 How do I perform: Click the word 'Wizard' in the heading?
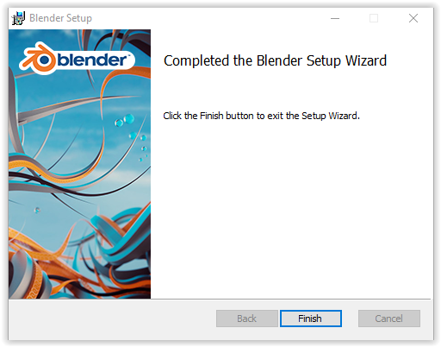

---

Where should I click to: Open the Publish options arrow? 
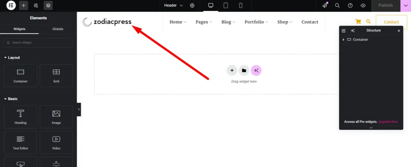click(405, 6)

==

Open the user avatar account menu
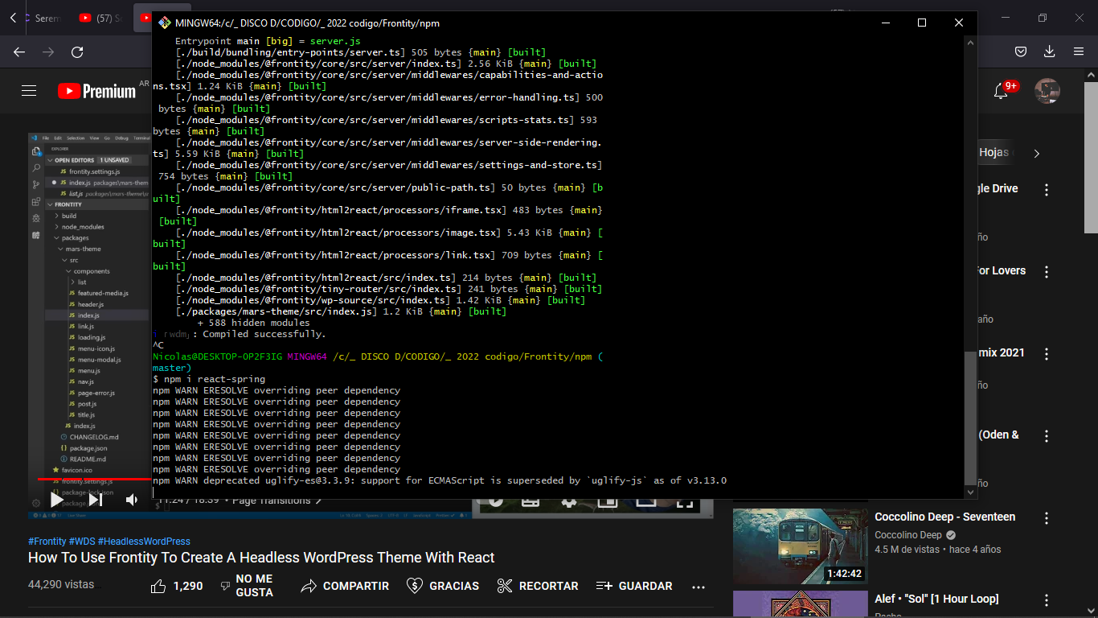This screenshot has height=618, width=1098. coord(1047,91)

• _Goal of the exercise_:
Report how many of the lines above contain the word "Open", matching case exactly. Give only the number.

• _Solution to the exercise_:
2